▶ PASSAGE

— begin —

Rosemount Factory, Rosemount Avenue, Derry is a Grade B1 listed building in the Derry City and Strabane local planning authority area, Northern Ireland. First listed on 26 February 1979. 3 related planning applications.
Rosemount Factory, Rosemount Avenue, Derry
- WRENN ID
- third-remnant-lark
- Grade
- B1
- Local Planning Authority
- Derry City and Strabane
- Country
- Northern Ireland
- Date first listed
- 26 February 1979
- Source
- NI Environment Agency listing
Description
Rosemount Factory is a large, four-storey red brick former shirt factory built in 1904 on the north-western side of Rosemount Avenue, at its junction with Rosemount Gardens, in Derry. It was erected for A.B. Grant & Son, shirt and collar manufacturers, and designed by local architect Matthew Alexander Robinson, who had trained with Young & McKenzie of Belfast before becoming an assistant to John Lanyon. Robinson established his own practice in Derry in 1898 and was later appointed City Surveyor in 1909. The building was constructed by H. Laverty & Son of Belfast. It bears a striking resemblance to Lanyon's Jennymount Mill, built in 1891, and is considered a fine example of a 'second generation' shirt factory. It is of architectural, structural, social, and economic importance, and is one of a number of such factories that made Londonderry the 'shirt capital of the world' in the late 19th and early 20th centuries, providing employment to many generations of women.
The factory building itself is aligned north-east to south-west along the street frontage, with miscellaneous original and later outbuildings and returns to the rear. The roof has been replaced with a shallow monopitched covering of profiled insulated metal sheeting (Kingspan); the original roof was apparently of felted timber construction. A low brick parapet with painted concrete coping runs along the front and sides, with modern metal safety railing along the rear. The parapet has recessed rectangular brick panels to the south-east and south-west elevations but is plain to the north-east. Drainage is by half-round plastic gutters and plastic downpipes to the rear. The walls are of red brick to all elevations except the rear (north-western) face, which is smoothly rendered and unpainted.

— end —

▶ PROVIDED MATERIAL
— begin —

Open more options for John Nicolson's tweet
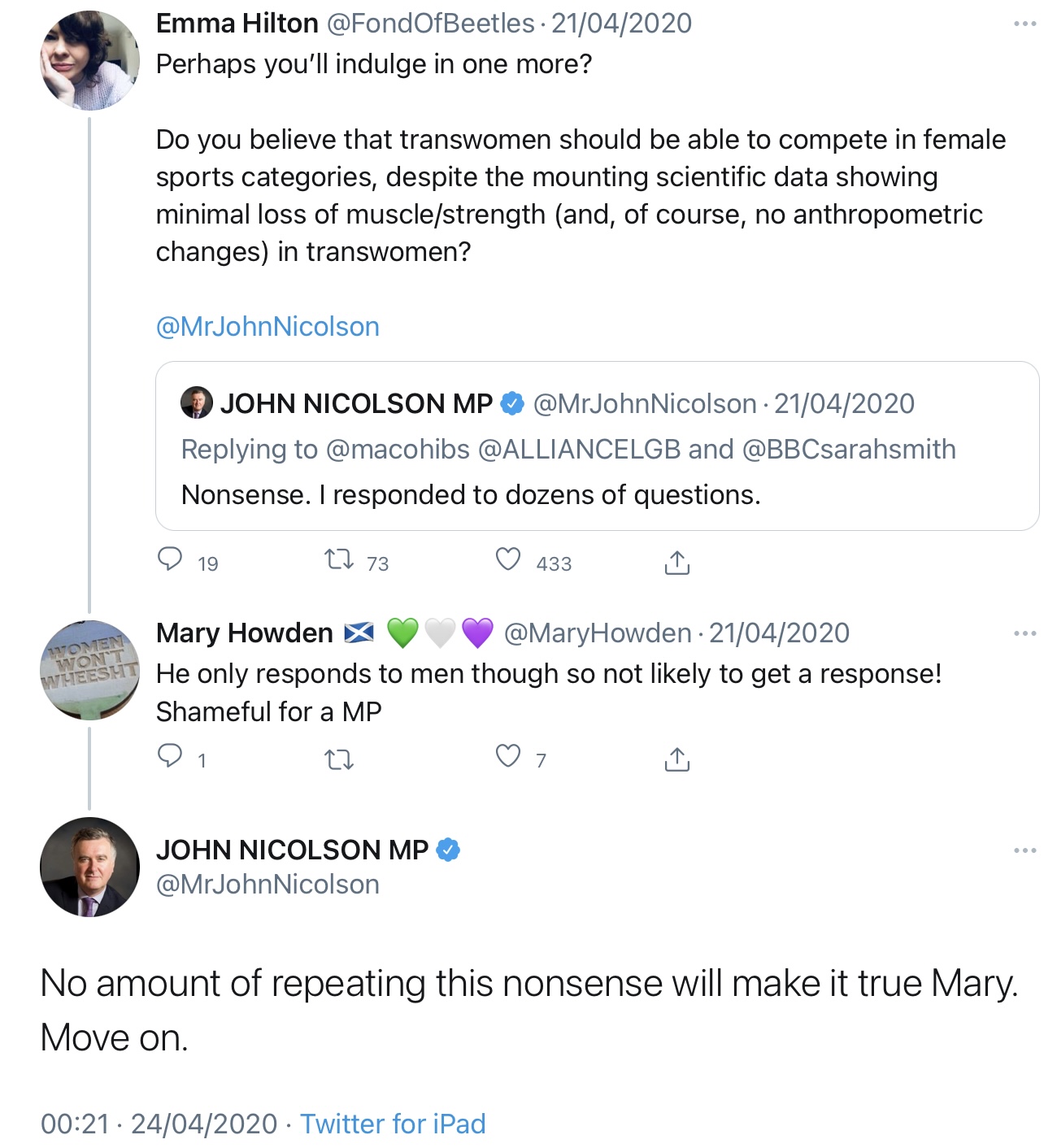Screen dimensions: 1057x1148 (1024, 850)
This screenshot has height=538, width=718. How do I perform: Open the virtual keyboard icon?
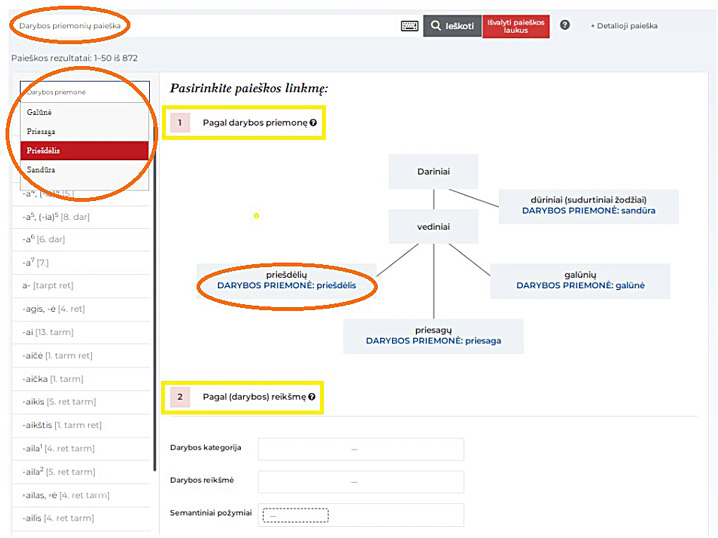click(409, 26)
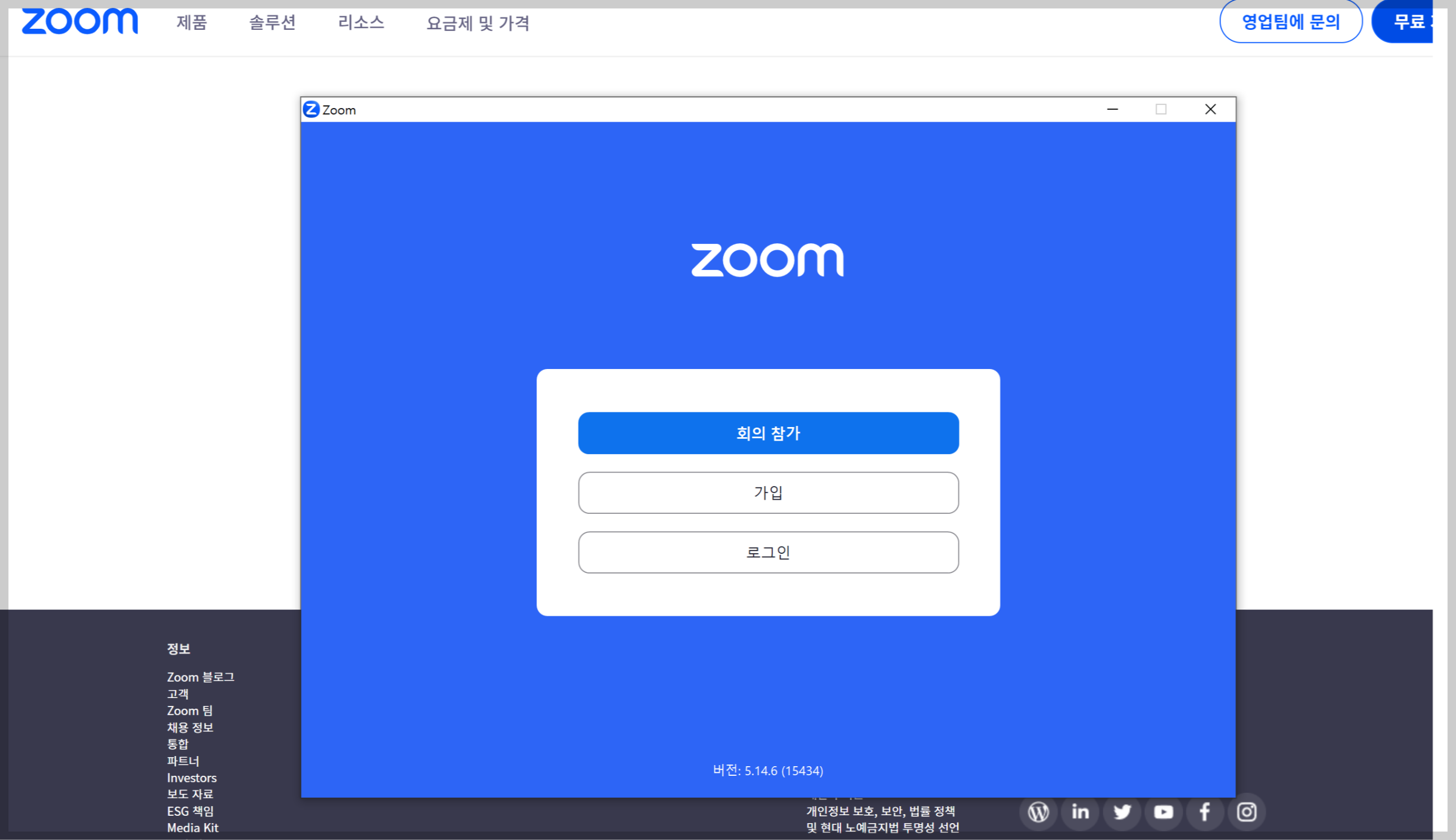
Task: Open the Twitter social icon
Action: click(x=1122, y=812)
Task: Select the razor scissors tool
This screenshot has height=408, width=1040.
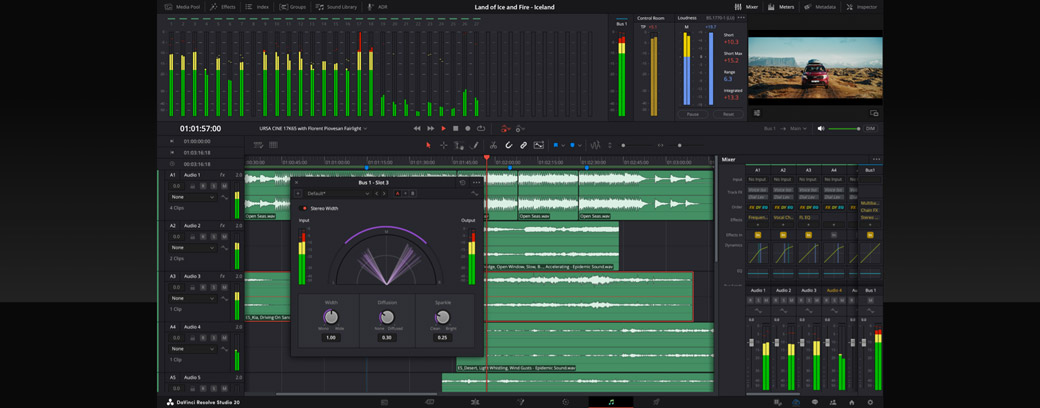Action: coord(493,145)
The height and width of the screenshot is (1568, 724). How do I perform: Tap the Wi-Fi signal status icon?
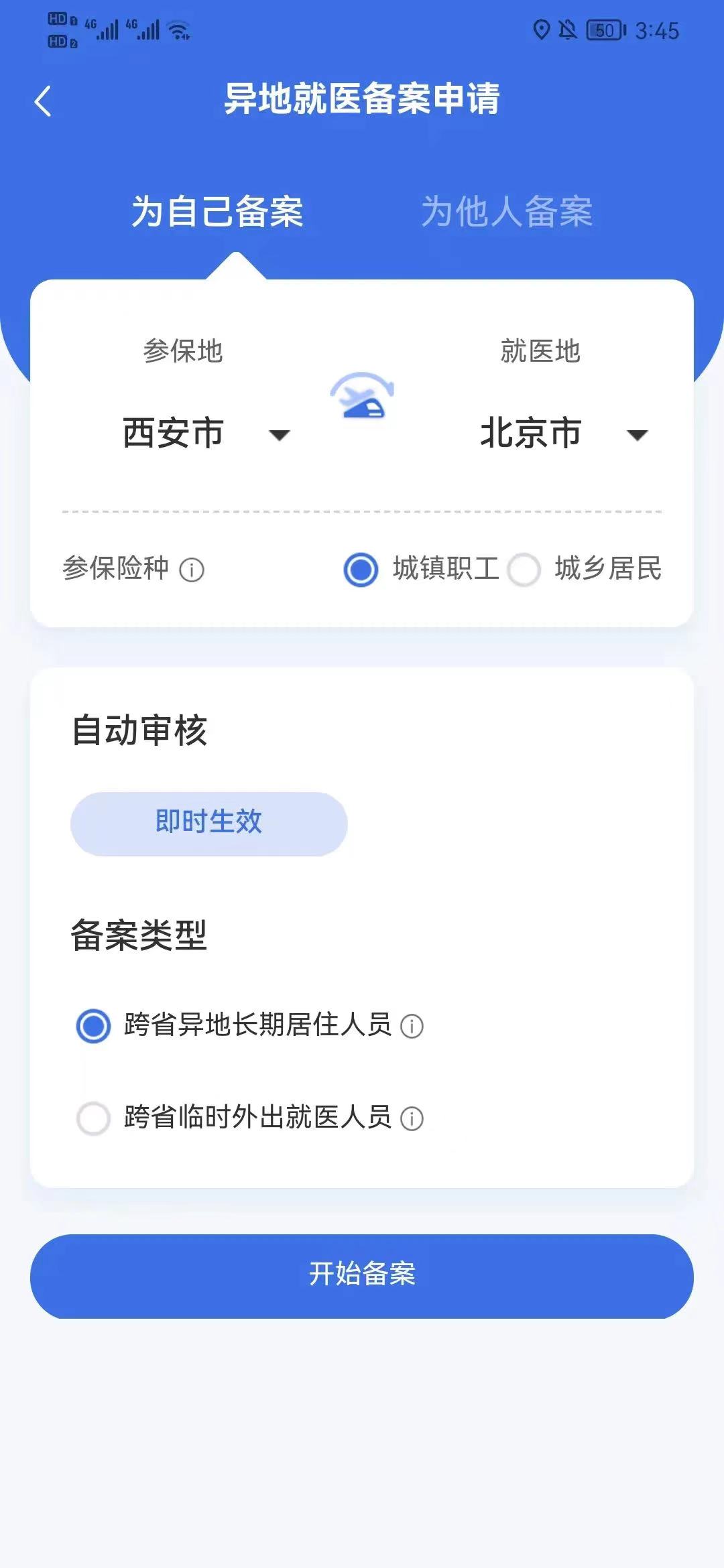179,30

— end —

▶ INSTRUCTIONS
A. Gather every line of the records that contains the string "icon".
B. Write the next part of the Rosemount Factory description, starting after its final sentence.

▶ SET OF ANSWERS
A.
This screenshot has height=538, width=718. How do I perform: Open the virtual keyboard icon?
Task: Open the Twitter social icon
The height and width of the screenshot is (1568, 724). How do I perform: Tap the Wi-Fi signal status icon?

B.
The principal elevation faces south-east onto Rosemount Avenue and is seventeen openings wide. It is of symmetrical composition, except at ground floor level where the doorways break the regularity. A slightly advanced basal course with chamfered brick coping runs along the base. A painted chamfered concrete cill course crosses the façade at ground floor window level. More elaborate moulded concrete cill courses run across the façade between the ground and first floors and between the second and third floors. These cill courses also serve as the cornices of entablatures: each entablature is underlined by a row of moulded brick specials, and its frieze is decorated with regularly spaced circular and square brick panels, with extended keystones above the windows below. A moulded concrete eaves cornice also runs along the bottom of the roof parapet, though without a frieze beneath it. Up-facing spotlights are fixed to the first floor cill course, and two satellite dishes are present on the façade.
All seventeen ground floor openings have semicircular brick heads with slightly advanced moulded brick architraves and painted concrete keystones. A moulded brick string course also runs across the façade at arch spring level. Of the seventeen ground floor openings, five are doorways, all fitted with replacement timber doors with glazed overlights. The remaining ground floor windows are replacement double-glazed uPVC casements (three-over-one lights above, two-over-two below) with security grilles. All upper floor openings also contain modern uPVC casement windows, without metal grilles. Those to the first and second floors are set in recesses with three-centred arched heads embellished with painted concrete keystones and moulded brick stop-ended hood moulds. The actual window heads at first floor level are semicircular, while those at second floor level are three-centred. Additionally, while the first floor windows share a common cill, the second floor windows have individual painted concrete cills with a moulded brick string course beneath each — an arrangement that reads visually as two-storey arcading. The third floor windows are also set in three-centred recesses with similarly detailed hood moulds but without keystones, and the windows themselves also have three-centred heads.
The south-western gable has each floor delineated by a painted concrete cill course. Those between the ground and first floors and between the second and third floors are detailed to match the main façade — that is, moulded and with entablatures beneath — whereas the one between the first and second floors is a plain common cill underlined with a moulded brick string course. The eaves and parapet are detailed in the same manner as the frontage. At ground floor level the gable is two openings wide: on the left is a wide three-centred archway with an advanced moulded brick architrave and raised concrete keystone, now infilled with brick; on the right is a window detailed as the main façade. The chamfered concrete cill is a continuation of that along the frontage, and the string course at arch spring level runs the full width of the gable. The upper floors of the gable are three openings wide, each containing a semicircular-headed uPVC window (three-over-one above, two-over-two below) with moulded brick architraves, stop-ended hood moulds, and string courses at arch spring level. There are also keystones to the second floor window heads.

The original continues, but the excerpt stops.